##### Dataset
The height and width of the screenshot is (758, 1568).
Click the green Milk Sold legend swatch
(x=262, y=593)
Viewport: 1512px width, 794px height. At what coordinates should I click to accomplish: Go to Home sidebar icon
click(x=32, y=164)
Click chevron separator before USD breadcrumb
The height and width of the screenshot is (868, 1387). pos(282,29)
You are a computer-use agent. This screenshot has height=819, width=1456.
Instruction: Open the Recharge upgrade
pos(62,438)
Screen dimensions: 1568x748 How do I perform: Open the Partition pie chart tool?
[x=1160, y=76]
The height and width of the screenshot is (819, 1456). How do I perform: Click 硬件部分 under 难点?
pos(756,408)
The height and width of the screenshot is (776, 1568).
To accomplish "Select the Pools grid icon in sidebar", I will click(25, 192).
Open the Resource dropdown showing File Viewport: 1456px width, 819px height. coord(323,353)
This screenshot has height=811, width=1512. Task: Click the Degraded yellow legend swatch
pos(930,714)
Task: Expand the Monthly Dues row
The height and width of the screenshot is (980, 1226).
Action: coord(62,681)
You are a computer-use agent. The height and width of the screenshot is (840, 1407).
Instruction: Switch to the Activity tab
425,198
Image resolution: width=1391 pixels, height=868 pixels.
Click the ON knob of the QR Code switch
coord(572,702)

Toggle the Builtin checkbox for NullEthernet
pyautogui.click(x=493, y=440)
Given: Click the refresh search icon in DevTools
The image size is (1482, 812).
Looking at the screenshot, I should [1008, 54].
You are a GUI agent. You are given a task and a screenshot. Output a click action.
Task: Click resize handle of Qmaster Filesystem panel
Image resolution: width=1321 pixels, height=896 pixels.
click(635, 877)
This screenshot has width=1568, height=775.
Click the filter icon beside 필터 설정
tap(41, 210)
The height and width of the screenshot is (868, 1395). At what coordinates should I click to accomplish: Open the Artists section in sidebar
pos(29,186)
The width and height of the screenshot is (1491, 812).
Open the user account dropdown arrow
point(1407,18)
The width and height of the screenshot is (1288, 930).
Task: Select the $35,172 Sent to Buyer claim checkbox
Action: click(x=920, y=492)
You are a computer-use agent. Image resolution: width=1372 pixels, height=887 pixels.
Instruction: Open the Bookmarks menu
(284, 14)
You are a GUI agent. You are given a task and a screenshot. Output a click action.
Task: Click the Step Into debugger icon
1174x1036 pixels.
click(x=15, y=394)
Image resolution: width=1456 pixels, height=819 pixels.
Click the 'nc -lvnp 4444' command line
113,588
##########
§ **Goal of the exercise**:
Your task is to reproduce all the records above exactly as they appear.

§ **Output**:
The height and width of the screenshot is (758, 1568).
Click the green Milk Sold legend swatch
(x=262, y=593)
Viewport: 1512px width, 794px height. At what coordinates should I click to accomplish: Go to Home sidebar icon
click(x=32, y=164)
Click chevron separator before USD breadcrumb
The height and width of the screenshot is (868, 1387). pos(282,29)
You are a computer-use agent. This screenshot has height=819, width=1456.
Instruction: Open the Recharge upgrade
pos(62,438)
Screen dimensions: 1568x748 How do I perform: Open the Partition pie chart tool?
[x=1160, y=76]
The height and width of the screenshot is (819, 1456). How do I perform: Click 硬件部分 under 难点?
pos(756,408)
The height and width of the screenshot is (776, 1568).
To accomplish "Select the Pools grid icon in sidebar", I will click(25, 192).
Open the Resource dropdown showing File Viewport: 1456px width, 819px height. coord(323,353)
This screenshot has height=811, width=1512. Task: Click the Degraded yellow legend swatch
pos(930,714)
Task: Expand the Monthly Dues row
The height and width of the screenshot is (980, 1226).
Action: coord(62,681)
You are a computer-use agent. The height and width of the screenshot is (840, 1407).
Instruction: Switch to the Activity tab
425,198
Image resolution: width=1391 pixels, height=868 pixels.
Click the ON knob of the QR Code switch
coord(572,702)

Toggle the Builtin checkbox for NullEthernet
pyautogui.click(x=493, y=440)
Given: Click the refresh search icon in DevTools
The image size is (1482, 812).
Looking at the screenshot, I should [1008, 54].
You are a GUI agent. You are given a task and a screenshot. Output a click action.
Task: Click resize handle of Qmaster Filesystem panel
Image resolution: width=1321 pixels, height=896 pixels.
click(635, 877)
This screenshot has width=1568, height=775.
Click the filter icon beside 필터 설정
tap(41, 210)
The height and width of the screenshot is (868, 1395). At what coordinates should I click to accomplish: Open the Artists section in sidebar
pos(29,186)
The width and height of the screenshot is (1491, 812).
Open the user account dropdown arrow
point(1407,18)
The width and height of the screenshot is (1288, 930).
Task: Select the $35,172 Sent to Buyer claim checkbox
Action: click(x=920, y=492)
You are a computer-use agent. Image resolution: width=1372 pixels, height=887 pixels.
Instruction: Open the Bookmarks menu
(284, 14)
You are a GUI agent. You are given a task and a screenshot. Output a click action.
Task: Click the Step Into debugger icon
1174x1036 pixels.
click(x=15, y=394)
Image resolution: width=1456 pixels, height=819 pixels.
Click the 'nc -lvnp 4444' command line
113,588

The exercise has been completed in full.